New Technique Could Lead to Improved Cancer, Alzheimer’s, and Lung Disease Drugs

In a paper that was published in the journal Science, scientists from Sweden’s Karolinska Institutet and SciLifeLab reveal how they were able to enhance a protein’s ability to repair oxidative DNA damage while also creating a new protein function. The researchers’ ground-breaking technique may result in better treatments for oxidative stress-related illnesses such as cancer, Alzheimer’s, and lung diseases, but they think it has even more potential.

Finding certain pathogenic proteins and developing medicines that inhibiting these proteins has long been the foundation of the drug development process. However, many illnesses are caused by a reduction or loss of protein function, which cannot be specifically targeted by inhibitors.

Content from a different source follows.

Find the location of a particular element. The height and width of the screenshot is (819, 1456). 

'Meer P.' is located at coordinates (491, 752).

Inspired by a Nobel Prize-winning discovery

In the current study, scientists from the Karolinska Institutet enhanced the function of the protein OGG1, an enzyme that fixes oxidative DNA damage and is linked to aging and disorders including Alzheimer’s disease, cancer, obesity, cardiovascular diseases, autoimmune disorders, and lung diseases.

The team used a technique called organocatalysis, which was created by Benjamin List and David W.C. MacMillan, who were awarded the 2021 Nobel Prize in Chemistry. The process is based on the finding that tiny organic molecules have the ability to function as catalysts and start chemical processes without becoming a component of the end result.

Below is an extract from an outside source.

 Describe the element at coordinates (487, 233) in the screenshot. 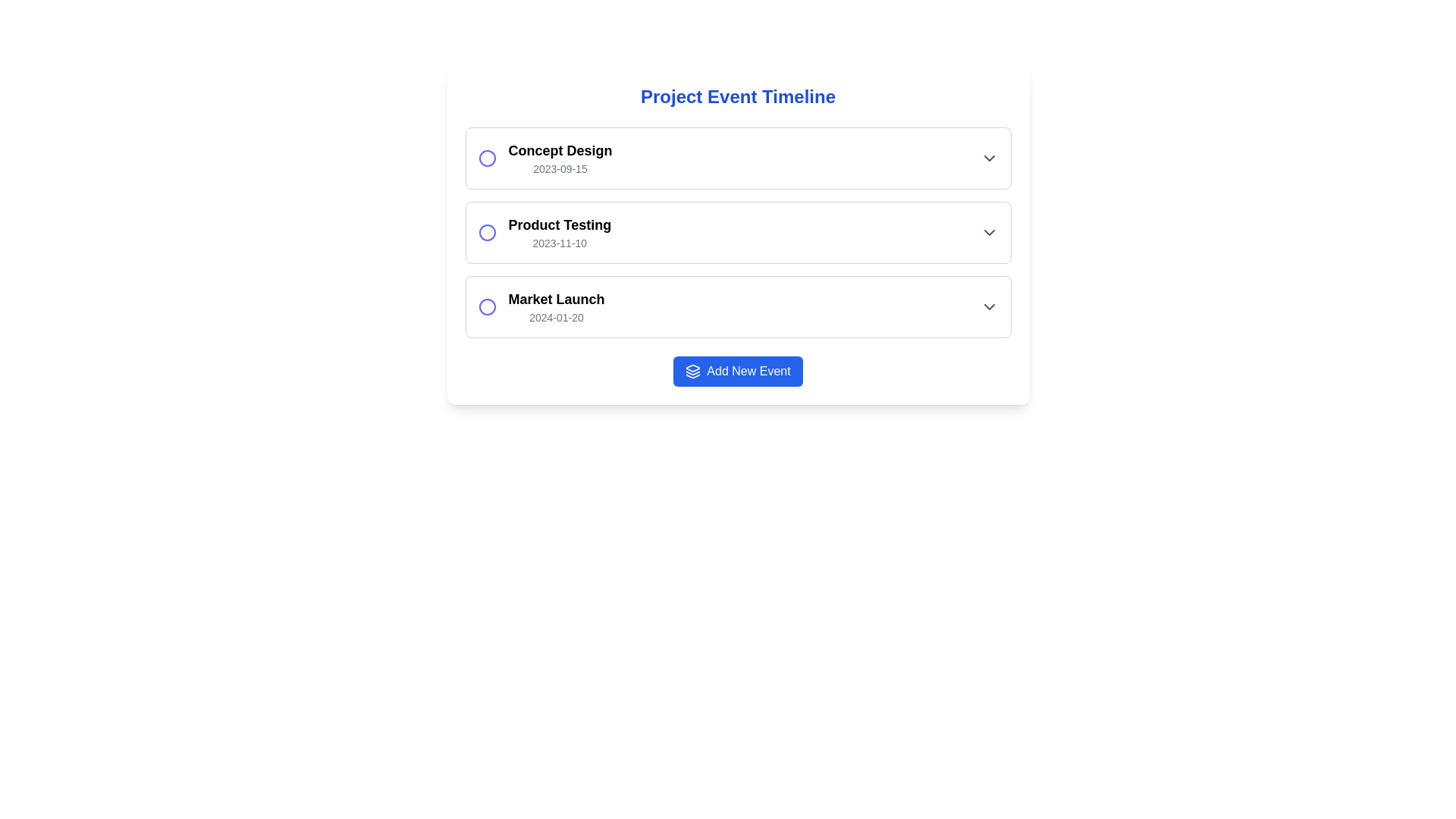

The researchers examined how such catalyst molecules, previously described by others, bind to OGG1 and affect its function in cells. One of the molecules proved to be of particular interest.

Ten times more effective

“When we introduce the catalyst into the enzyme, the enzyme becomes ten times more effective at repairing oxidative DNA damage and can perform a new repair function,” says the study’s first author Maurice Michel, assistant professor at the Department of Oncology-Pathology, Karolinska Institutet.

The catalyst made it possible for the enzyme to cut the DNA in an unusual way so that it no longer requires its regular protein APE1 to work but another protein called PNKP1.